NOTICE: This is an OSHA Archive Document, and no longer represents OSHA Policy. It is presented here as historical content, for research and review purposes only.


Priority Planning Process


Action: Working together with stakeholders, OSHA has undertaken a systematic effort to identify about twenty of the leading causes of workplace injury, illness and death as high priority hazards for focused attention and coordinated action. Some of these will be scheduled for rulemaking, but the majority will be addressed through workplans developed following consultation with labor and industry. OSHA and its stakeholders will undertake national campaigns to reduce worker exposure to these important dangers.

Description: Beginning in August, 1994 OSHA, together with National Institute for Occupational Safety and Health, the Environmental Protection Agency, the Mine Safety and Health Administration, and other DOL agencies, solicited input from stakeholders about the most critical workplace hazards deserving national attention. Through mailings, a Federal Register Notice, and a series of scoping meetings OSHA received more than 100 written comments and the direct participation of nearly 200 representatives of labor, industry, professional and academic organizations, State government, and the general public. OSHA and its Priority Planning Committee also received recommendations from the National Advisory Committee on Occupational Safety and Health and the Advisory Committee on Construction Safety and Health.

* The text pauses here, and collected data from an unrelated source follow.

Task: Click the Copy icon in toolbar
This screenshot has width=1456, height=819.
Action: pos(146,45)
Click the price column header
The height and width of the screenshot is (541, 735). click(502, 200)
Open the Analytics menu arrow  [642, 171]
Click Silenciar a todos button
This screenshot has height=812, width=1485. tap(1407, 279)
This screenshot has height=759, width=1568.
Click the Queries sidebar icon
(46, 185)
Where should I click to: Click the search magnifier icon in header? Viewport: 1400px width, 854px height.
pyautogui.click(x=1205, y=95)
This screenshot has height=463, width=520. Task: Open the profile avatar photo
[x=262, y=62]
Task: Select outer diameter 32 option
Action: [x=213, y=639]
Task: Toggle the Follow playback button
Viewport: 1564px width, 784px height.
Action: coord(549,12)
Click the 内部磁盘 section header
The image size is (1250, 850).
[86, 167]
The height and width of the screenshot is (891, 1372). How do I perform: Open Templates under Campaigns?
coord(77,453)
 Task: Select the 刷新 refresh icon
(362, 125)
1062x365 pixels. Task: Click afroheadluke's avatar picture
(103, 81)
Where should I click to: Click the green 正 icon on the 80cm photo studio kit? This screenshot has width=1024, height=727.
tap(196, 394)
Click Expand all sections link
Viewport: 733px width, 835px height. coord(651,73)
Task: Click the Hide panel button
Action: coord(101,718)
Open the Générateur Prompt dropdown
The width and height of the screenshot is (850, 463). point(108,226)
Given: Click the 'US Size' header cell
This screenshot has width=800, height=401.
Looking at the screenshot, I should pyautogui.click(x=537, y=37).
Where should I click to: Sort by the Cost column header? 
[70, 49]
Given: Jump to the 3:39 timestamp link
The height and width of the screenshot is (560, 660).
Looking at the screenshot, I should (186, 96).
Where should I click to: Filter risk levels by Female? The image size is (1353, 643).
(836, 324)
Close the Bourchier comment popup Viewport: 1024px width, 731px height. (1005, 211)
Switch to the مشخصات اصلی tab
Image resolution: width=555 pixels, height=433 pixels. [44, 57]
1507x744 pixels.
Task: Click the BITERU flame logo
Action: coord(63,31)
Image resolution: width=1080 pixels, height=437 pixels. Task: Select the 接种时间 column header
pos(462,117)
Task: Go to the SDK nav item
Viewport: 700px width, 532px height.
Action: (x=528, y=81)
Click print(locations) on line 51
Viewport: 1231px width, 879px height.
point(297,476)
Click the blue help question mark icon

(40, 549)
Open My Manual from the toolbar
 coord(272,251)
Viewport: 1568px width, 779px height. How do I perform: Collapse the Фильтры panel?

There were over 200 suggestions for top workplace hazards affecting millions of workers in a wide variety of industries. A set of decision criteria was used to guide the review including: seriousness of the hazard, number of workers exposed or magnitude of risk, quality of available information, potential for risk reduction, feasibility and other public policy considerations (i.e., intensity of public concern). OSHA expects to identify approximately 20 hazards for priority action through a combination of rulemaking and non-rulemaking actions.

While final priorities have not been selected, some of the leading candidates still under consideration include workplace violence, occupational asthma, reproductive hazards, metalworking fluids, asphalt fumes, commercial diving, welding hazards, motor vehicle accidents, crystalline silica, oil and gas well drilling, synthetic mineral fibers, solvents, diesel exhaust, hazardous medications, and crane safety. OSHA will convene work groups together with business and labor to establish action plans for each of the final priorities.

During the priority discussions there were two general themes (in addition to comments about specific hazards) that were expressed clearly and consistently by representatives of business, labor, state government, and the professional community. First, OSHA was cautioned not to let new priorities deflect its attention and resources away from critical activities already in progress, particularly promotion of safety and health programs, recordkeeping simplification, and addressing ergonomics issues, all of which were considered essential building blocks for future agency activity. Second, OSHA was urged repeatedly not to overload its regulatory calendar with numerous new rulemaking initiatives, but rather to use a variety of creative, non-rulemaking tools to stimulate the private sector to reduce worker exposures to many of the priority hazards.

Implementation Plan: Action Plans for at least 6 of the priority issues will be completed by the end of Fiscal Year 1995.

NOTICE: This is an OSHA Archive Document, and no longer represents OSHA Policy. It is presented here as historical content, for research and review purposes only.